Introduction
Service of a notice or an order is an extremely critical event in tax litigation and has been a matter of dispute over past many years. Introduction of Technology based GST and Implementation has just added another dimension to it.
Until now, taxpayers have, in many cases, argued non receipt of a notice or an order as a bonafide ground of delay in responding to the notice or filing of appeal. In a few cases, such arguments were made even to cover the lapse on part of the taxpayer in responding to the notice or filing the appeal within the stipulated timeline. The revenue authorities were generally not able to establish service of notice/ order and that too to the authorized person and hence, the said arguments were generally upheld.
Service of Notice under GST
Section 169 of CGST and SGST Act, 2017 Prescribes provision relating to Service of Notice in Certain Circumstances and in IGST Act it has been provided in Section 20 of IGST Act,2017.
Section 169 of CGST and SGST Act, 2017, provides for the modes of service that can be considered valid under the GST law. Subject of communication can be of any decision, order, summons, notice or other communication under the Act or the rules.

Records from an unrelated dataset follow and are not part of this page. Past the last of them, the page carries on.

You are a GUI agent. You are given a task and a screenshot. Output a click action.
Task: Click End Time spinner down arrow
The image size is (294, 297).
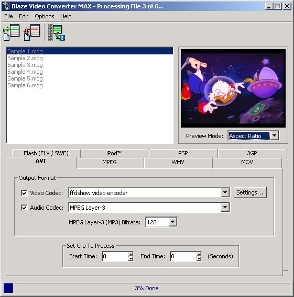pos(199,258)
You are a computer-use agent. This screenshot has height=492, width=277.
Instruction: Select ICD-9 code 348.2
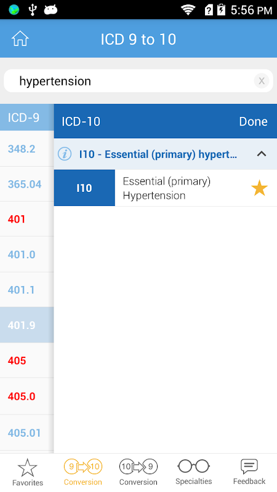coord(26,149)
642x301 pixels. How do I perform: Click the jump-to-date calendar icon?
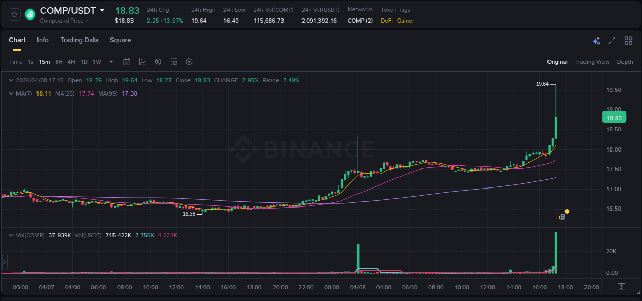coord(127,62)
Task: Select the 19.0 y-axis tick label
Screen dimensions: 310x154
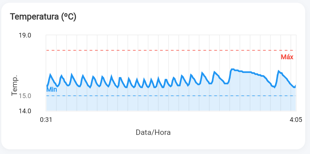Action: (x=25, y=35)
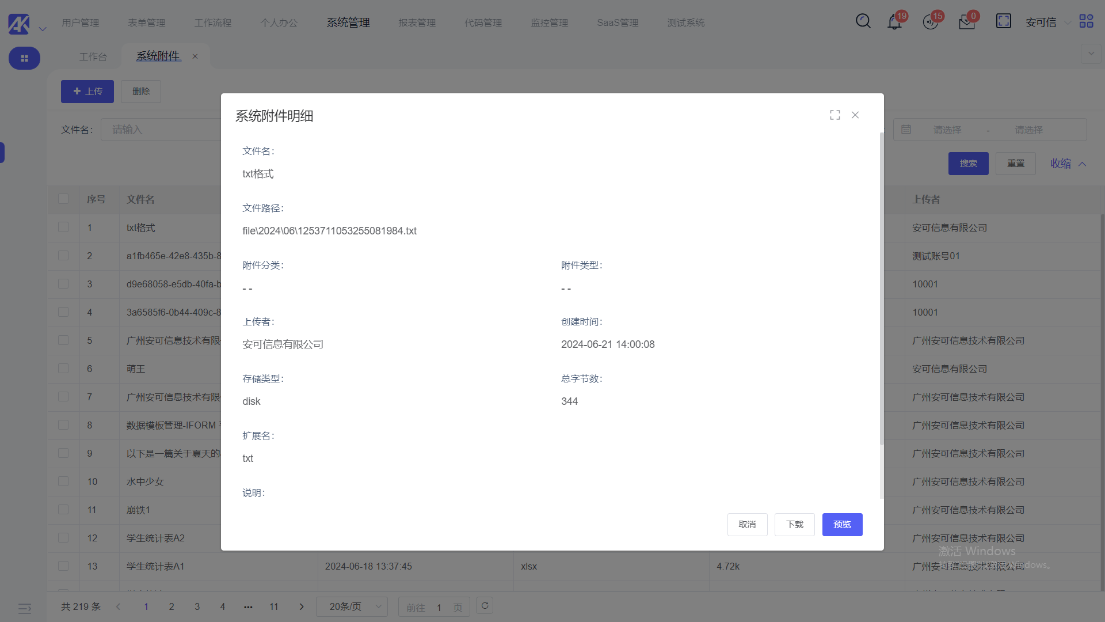The width and height of the screenshot is (1105, 622).
Task: Click the dialog vertical scrollbar
Action: tap(881, 288)
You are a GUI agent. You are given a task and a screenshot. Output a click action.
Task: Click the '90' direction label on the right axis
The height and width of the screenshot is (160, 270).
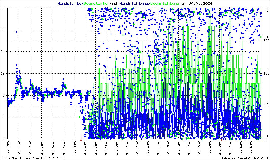pos(264,106)
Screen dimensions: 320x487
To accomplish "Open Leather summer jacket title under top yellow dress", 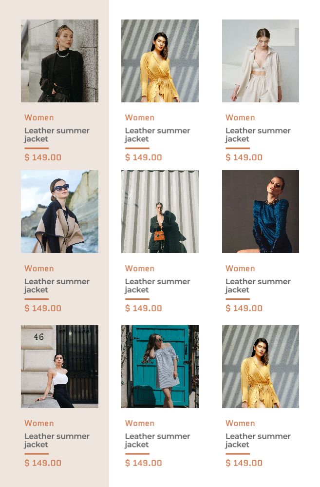I will [157, 135].
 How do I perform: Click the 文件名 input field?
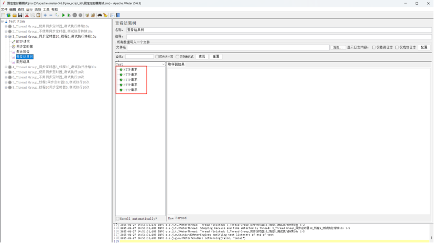[228, 47]
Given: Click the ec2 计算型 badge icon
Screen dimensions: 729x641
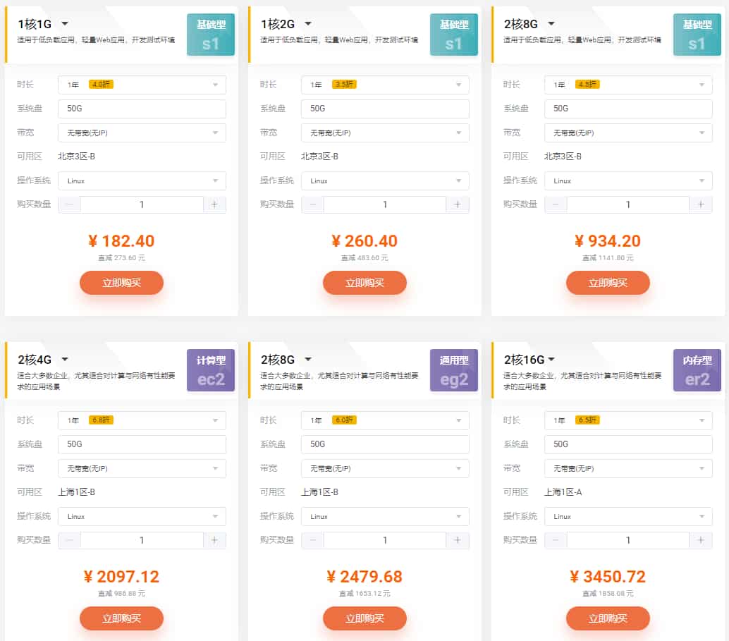Looking at the screenshot, I should (211, 370).
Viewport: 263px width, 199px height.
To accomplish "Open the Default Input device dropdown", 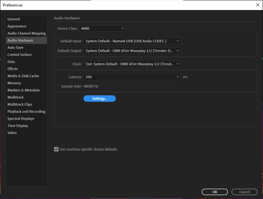I will click(132, 41).

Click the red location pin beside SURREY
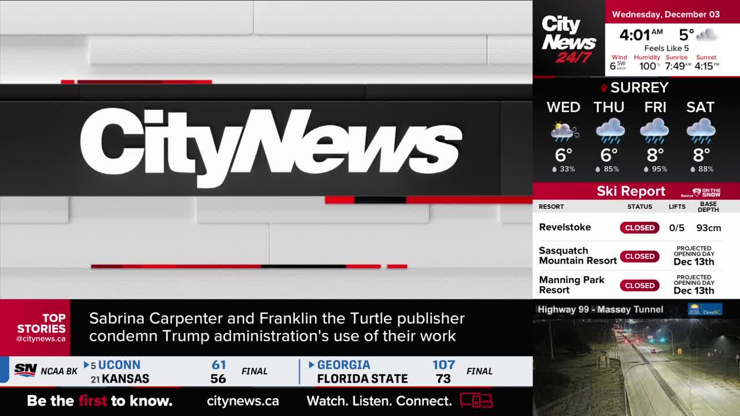(x=604, y=88)
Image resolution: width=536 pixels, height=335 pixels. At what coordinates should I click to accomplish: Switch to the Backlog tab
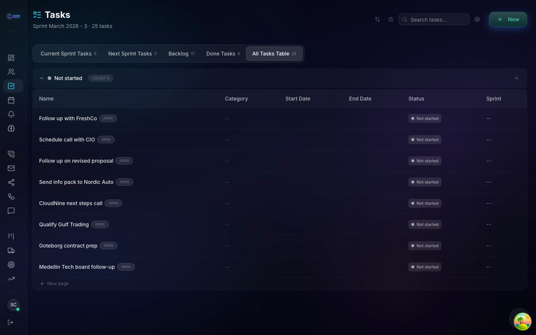[178, 53]
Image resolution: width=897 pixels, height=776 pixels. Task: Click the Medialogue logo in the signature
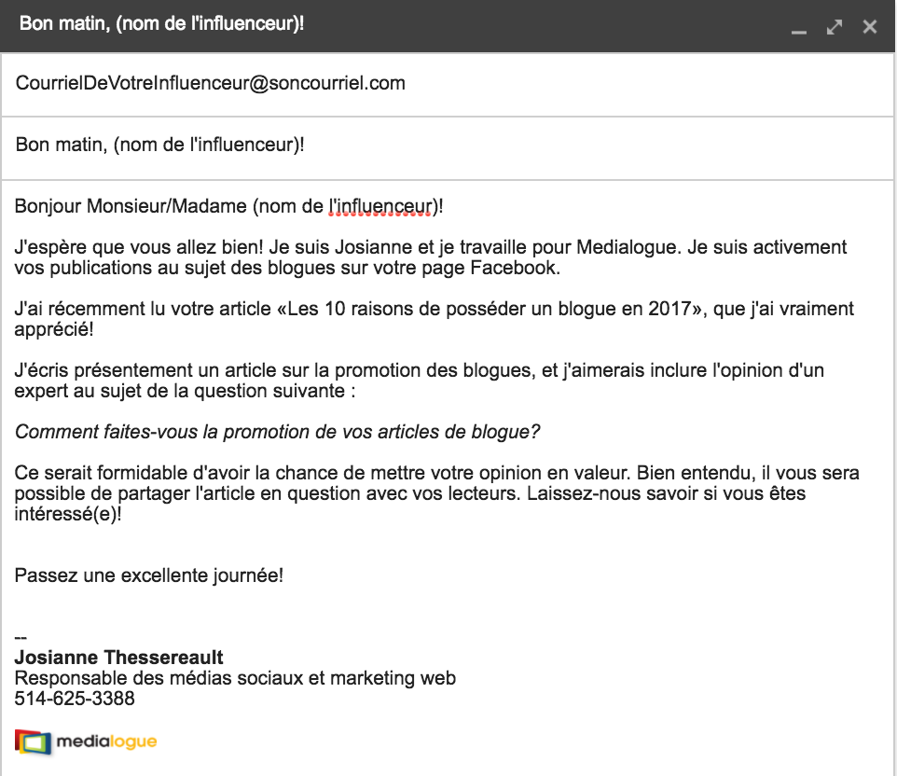pos(85,742)
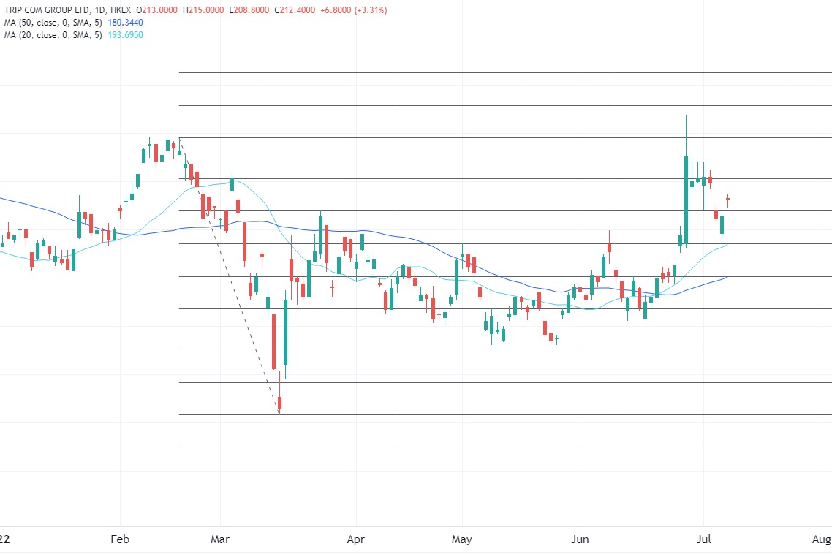Click the low price L208.8000
This screenshot has height=554, width=832.
point(254,10)
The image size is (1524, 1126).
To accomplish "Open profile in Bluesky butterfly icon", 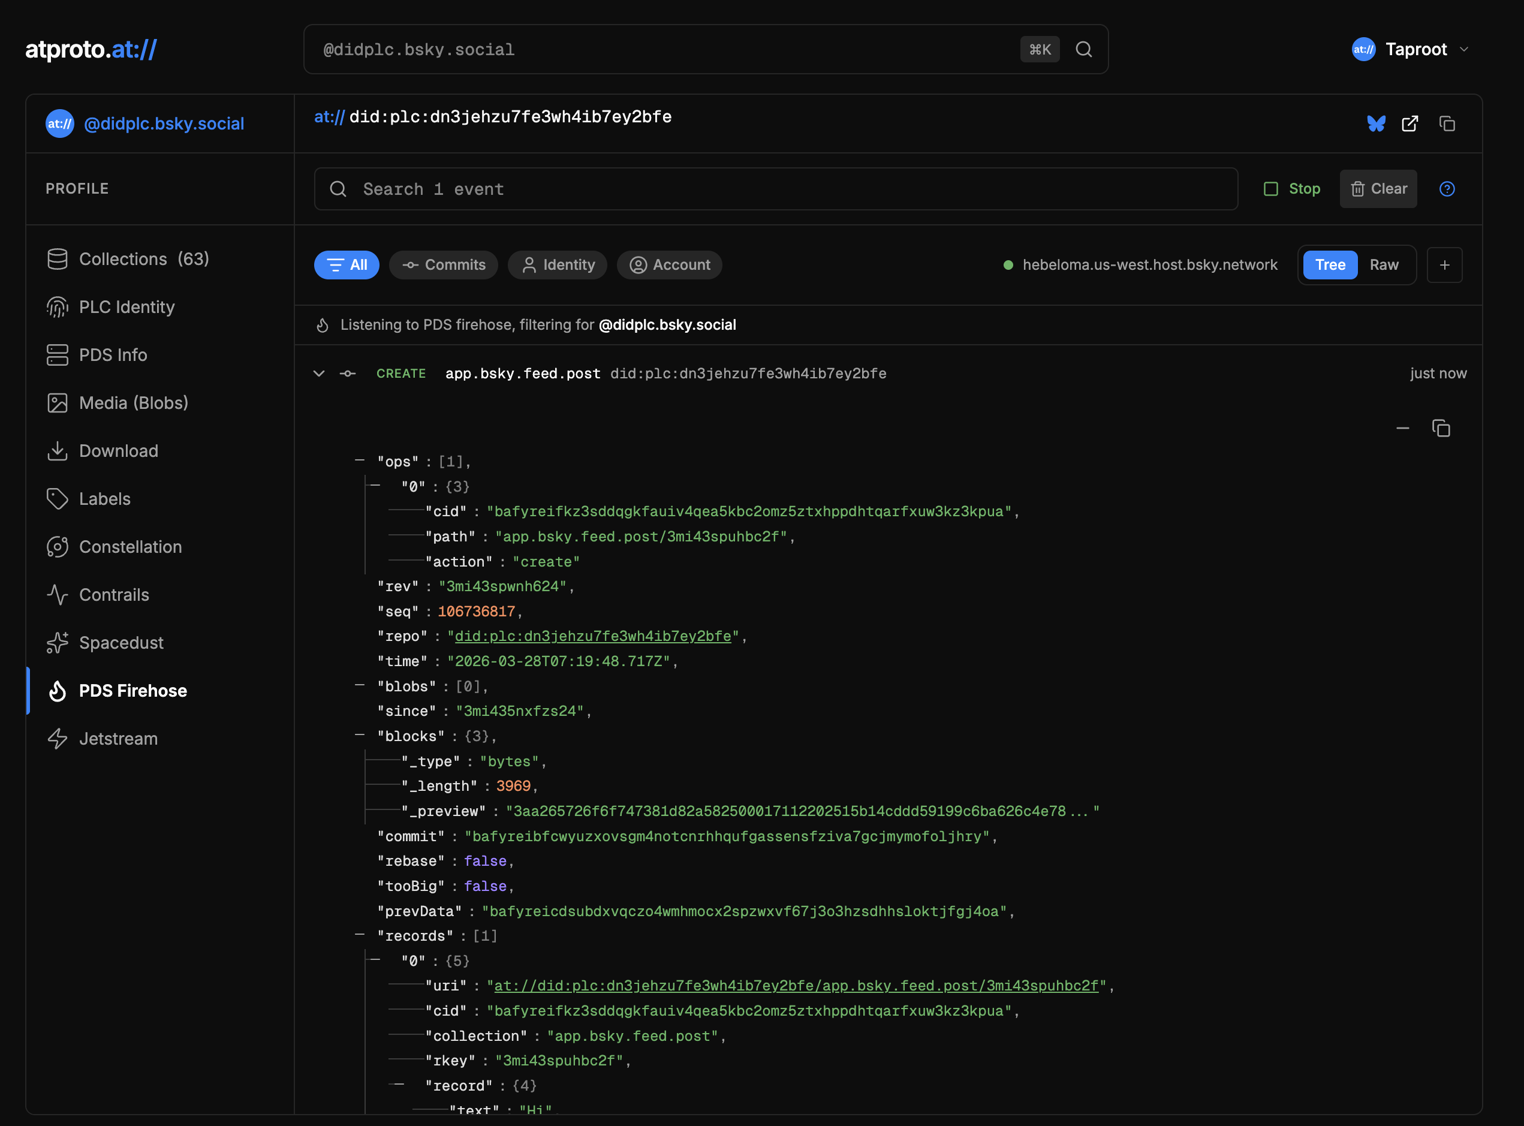I will [x=1375, y=123].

Section 169 of CGST and SGST Act, 2017, deals with service of order, notice etc and is similar to provisions in Central Excise Act, 1944 (Section 37C). However, in GST law, the concept of deemed service has also been brought in.
This Section details the mode of service that is considered valid.
Communication: Any decision, order, summons, notice or other communication under the Act or the rules.
Modes of Communication
Modes of Communication: The above documents can be served on the Assessee in the following modes:
Mode 1 – Physical Delivery
Mode 2 – Regd. Post /speed post or Courier with acknowledgement due
Mode 3 – Electronic Means
Mode 4 – Media
Mode 5 – Other Modes: If above modes fail, then it can be served by affixing it in some conspicuous place at his last known place of business or residence.
Date of service– Normal Cases: The above communications shall be treated as served on the date on which it is tendered or published or a copy thereof is affixed.
Registered or Speed Post: If such communications are sent by registered/ speed post, it shall be treated as received by the addressee at the expiry of the normal period taken by such post in transit.
Details of Section 169 Service of Notice in Certain Circumstances
Any decision, order, summons, notice or other communication under this Act or the rules made thereunder shall be served by any one of the following methods.
According to Section 169 of the CGST Act, 2017 Methods Service are as follows:
MODE-1:- PHYSICAL DELIVERY MODE
a) By giving or tendering it directly or by a messenger including a courier;
> To the addressee or
> The taxable person or
> To his manager or
> Authorised representative or
> An advocate or a tax practitioner holding authority to appear in the proceedings on behalf of the taxable person or
> To a person regularly employed by him in connection with the business, or
> To any adult member of family residing with the taxable person; or
MODE-2:- DISPATCH DELIVERY MODE
b) By registered post or speed post or courier with acknowledgement due,
> To the person for whom it is intended or his authorised representative, if any, at his last known place of business or residence; or
MODE-3:- ELECTRONIC MODE
c) By sending a communication to his e-mail address provided at the time of registration or as amended from time to time; or
d) By making it available on the common portal; or
MODE-4:- MEDIA MODE
e) By publication in a newspaper circulating in the locality in which the taxable person or the person to whom it is issued is last known to have resided, carried on business or personally worked for gain; or
MODE-5:- DISPLAY [OTHER] MODE
f) If none of the modes aforesaid is practicable,
> By affixing it in some conspicuous place at his last known place of business or residence and
> If such mode is not practicable for any reason, then by affixing a copy thereof on the notice board of the office of the concerned officer or authority who or which passed such decision or order or issued such summons or notice.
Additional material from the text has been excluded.